State Ex Rel. Missouri Office of the Public Counsel v. Public Service Commission

293 S.W.3d 63, 2009 Mo. App. LEXIS 1206
CourtMissouri Court of Appeals
DecidedAugust 28, 2009
DocketSD 29278, SD 29308, SD 29297, SD 29320
StatusPublished
Cited by8 cases

This text of 293 S.W.3d 63 (State Ex Rel. Missouri Office of the Public Counsel v. Public Service Commission) is published on Counsel Stack Legal Research, covering Missouri Court of Appeals primary law. Counsel Stack provides free access to over 12 million legal documents including statutes, case law, regulations, and constitutions.

Bluebook
State Ex Rel. Missouri Office of the Public Counsel v. Public Service Commission, 293 S.W.3d 63, 2009 Mo. App. LEXIS 1206 (Mo. Ct. App. 2009).

Opinion

GARY W. LYNCH, Chief Judge.

The Office of Public Counsel (“OPC”) and Southern Union Company (“Southern Union”) separately appeal from the circuit court’s affirmance of a Public Service Commission (“the Commission”) Report and Order (“the Order”). The resolutions of both appeals are consolidated in this opinion.

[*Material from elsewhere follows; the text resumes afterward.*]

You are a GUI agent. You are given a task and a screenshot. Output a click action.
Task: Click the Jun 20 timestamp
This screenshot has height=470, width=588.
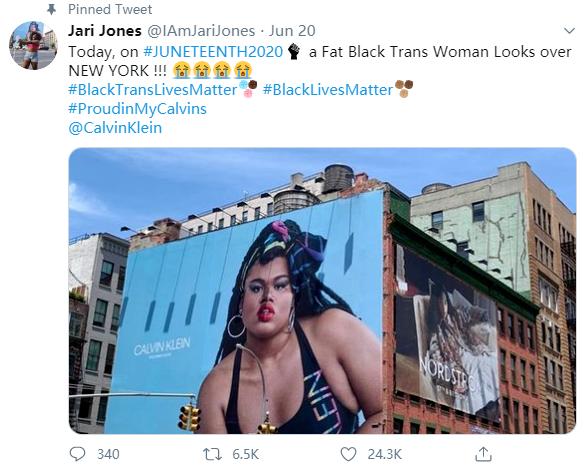[x=292, y=31]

OPC raises three points of Commission error: (1) the Order as related to the adopted rate design does not contain sufficient findings of fact and conclusions of law, is not supported by competent and substantial evidence, and is arbitrary, capricious, and an abuse of the Commission’s discretion; (2) the Order permits Southern Union to recover the cost of software no longer being used to provide service to its customers, in violation of section 39B.130 1 ; and (3) the Order permits Southern Union to recover costs that cannot be attributed to compliance with the Cold Weather Rule Emergency Amendment, in violation of 4 C.S.R. 240-13.055.

In its appeal, Southern Union also raises three points of Commission error: (1) the Order retains the use of a 30-year weather normalization methodology, when the competent and substantial evidence supports a 10-year rolling method; (2) the Order retains the use of Southern Union’s actual capital structure, when a hypothetical capital structure more aligned with the interests of its operating division, Missouri Gas Energy (“MGE”), should have been used; and (3) the Order improperly includes in the capital structure calculation the debts of one of Southern Union’s subsidiary companies, creating an unlawful and unreasonable confiscatory rate.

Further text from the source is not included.